Эксперт добавила, что требования субординированных кредиторов не носят корпоративный характер, а основаны на обязательствах, возникших в период имущественного кризиса должника, о котором такие кредиторы знали, будучи аффилированными с должником лицами. Именно поэтому их требования не могут удовлетворяться наравне с независимыми кредиторами, и суд понижает их очередность, уточнила Юлия Барышева. «В настоящее время отсутствует тенденция к многочисленным отказам в возбуждении дел о банкротстве по так называемым корпоративным требованиям, в связи с чем данное определение ВС не повлияет существенным образом на правоприменительную практику, но, безусловно, внесет определенность в правовое регулирование и предупредит возможные вопросы», – считает эксперт.

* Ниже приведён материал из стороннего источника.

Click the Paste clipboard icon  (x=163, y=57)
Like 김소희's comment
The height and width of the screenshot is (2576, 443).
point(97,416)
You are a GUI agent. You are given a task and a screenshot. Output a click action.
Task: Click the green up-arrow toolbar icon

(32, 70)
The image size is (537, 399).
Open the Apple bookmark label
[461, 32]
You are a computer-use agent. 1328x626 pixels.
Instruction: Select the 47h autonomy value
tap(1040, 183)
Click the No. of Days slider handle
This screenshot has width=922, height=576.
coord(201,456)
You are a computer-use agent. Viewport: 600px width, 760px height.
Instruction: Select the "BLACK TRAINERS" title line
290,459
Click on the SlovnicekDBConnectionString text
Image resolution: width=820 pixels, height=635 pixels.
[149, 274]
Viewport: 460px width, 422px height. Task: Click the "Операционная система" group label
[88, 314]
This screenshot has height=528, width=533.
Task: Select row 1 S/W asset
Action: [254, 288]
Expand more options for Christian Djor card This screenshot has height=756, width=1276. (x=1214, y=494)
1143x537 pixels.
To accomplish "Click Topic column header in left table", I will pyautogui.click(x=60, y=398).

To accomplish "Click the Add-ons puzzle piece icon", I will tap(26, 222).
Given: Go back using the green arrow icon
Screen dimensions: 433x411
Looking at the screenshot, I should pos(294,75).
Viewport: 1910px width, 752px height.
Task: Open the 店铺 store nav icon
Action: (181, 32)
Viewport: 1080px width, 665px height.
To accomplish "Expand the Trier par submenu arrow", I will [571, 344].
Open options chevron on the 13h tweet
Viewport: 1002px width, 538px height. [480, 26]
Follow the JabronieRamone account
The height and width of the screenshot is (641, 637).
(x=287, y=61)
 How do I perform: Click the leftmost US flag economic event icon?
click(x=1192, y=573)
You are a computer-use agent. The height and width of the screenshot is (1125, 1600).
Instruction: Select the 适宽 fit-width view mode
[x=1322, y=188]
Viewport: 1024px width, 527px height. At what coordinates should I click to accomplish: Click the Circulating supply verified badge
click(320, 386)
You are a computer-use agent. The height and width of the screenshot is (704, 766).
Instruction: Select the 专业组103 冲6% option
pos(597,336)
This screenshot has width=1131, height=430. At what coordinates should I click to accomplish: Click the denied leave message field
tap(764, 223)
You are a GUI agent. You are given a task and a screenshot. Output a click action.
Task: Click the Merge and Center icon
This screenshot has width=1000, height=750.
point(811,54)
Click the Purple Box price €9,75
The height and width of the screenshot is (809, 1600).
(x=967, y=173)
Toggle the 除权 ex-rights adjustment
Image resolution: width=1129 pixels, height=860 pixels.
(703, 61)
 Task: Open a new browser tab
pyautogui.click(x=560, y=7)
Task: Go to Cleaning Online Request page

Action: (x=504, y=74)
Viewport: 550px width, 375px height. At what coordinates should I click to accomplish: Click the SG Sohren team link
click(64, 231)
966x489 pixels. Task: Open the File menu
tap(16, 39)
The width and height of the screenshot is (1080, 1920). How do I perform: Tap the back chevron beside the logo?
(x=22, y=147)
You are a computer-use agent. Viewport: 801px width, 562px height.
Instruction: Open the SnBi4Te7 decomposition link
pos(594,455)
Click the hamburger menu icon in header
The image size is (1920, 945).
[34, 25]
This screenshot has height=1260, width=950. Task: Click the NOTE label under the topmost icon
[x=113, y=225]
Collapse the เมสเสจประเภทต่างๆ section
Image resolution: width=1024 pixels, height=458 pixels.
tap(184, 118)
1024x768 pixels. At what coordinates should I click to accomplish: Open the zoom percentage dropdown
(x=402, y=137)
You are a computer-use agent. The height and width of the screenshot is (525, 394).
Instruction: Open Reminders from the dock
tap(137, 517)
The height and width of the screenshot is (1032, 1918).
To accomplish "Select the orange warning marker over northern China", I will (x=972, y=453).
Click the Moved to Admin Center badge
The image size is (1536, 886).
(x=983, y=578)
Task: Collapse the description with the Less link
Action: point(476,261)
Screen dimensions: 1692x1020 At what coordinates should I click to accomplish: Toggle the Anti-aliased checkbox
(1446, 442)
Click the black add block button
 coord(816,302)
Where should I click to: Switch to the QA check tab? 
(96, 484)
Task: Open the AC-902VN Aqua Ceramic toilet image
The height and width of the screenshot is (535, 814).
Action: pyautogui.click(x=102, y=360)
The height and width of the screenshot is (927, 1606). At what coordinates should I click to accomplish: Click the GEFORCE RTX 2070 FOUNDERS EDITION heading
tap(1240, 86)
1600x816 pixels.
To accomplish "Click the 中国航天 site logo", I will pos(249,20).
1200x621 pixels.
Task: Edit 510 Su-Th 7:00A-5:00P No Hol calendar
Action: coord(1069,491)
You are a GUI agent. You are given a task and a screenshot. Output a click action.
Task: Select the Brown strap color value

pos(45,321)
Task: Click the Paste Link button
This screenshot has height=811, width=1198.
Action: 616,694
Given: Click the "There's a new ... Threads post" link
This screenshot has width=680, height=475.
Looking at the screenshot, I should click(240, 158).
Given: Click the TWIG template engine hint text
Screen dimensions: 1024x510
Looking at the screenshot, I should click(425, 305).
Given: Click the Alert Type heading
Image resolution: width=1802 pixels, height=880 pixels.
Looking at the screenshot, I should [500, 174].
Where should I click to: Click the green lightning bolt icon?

По ее мнению, ВС справедливо отметил, что нижестоящие суды уклонились от проверки обоснованности заявления Артема Никифорова, в результате чего пришли к неверному выводу о корпоративном характере его требований. Поскольку субординированные требования не являются корпоративными, заявитель вправе обратиться в арбитражный суд с заявлением о признании общества банкротом, и его требования подлежат включению в реестр. Представляется, что впоследствии очередность его требований в реестре может быть изменена посредством обращения независимого кредитора с заявлением о понижении очередности требований субординированного кредитора, добавила Юлия Барышева.
Адвокат АП Тверской области Ксения Егорова считает определение имеющим положительное значение для правоприменительной практики, поскольку оно направлено на развитие сложившейся практики разделения отношений корпоративных и гражданско-правовых, которые могут иметь место между должником и лицами, имеющими статус контролирующих, в том числе в случае фактической аффилированности. «ВС поддерживает и развивает подход, который был заложен в обзоре судебной практики разрешения споров, связанных с установлением в процедурах банкротства требований контролирующих должника и аффилированных с ним лиц, направленный на уход от повсеместной переквалификации долговых обязательств в корпоративные отношения. Комментируемое определение направлено на формирование правовой определенности по значимым вопросам субординации требований и процессуальных прав кредиторов», – резюмировала эксперт.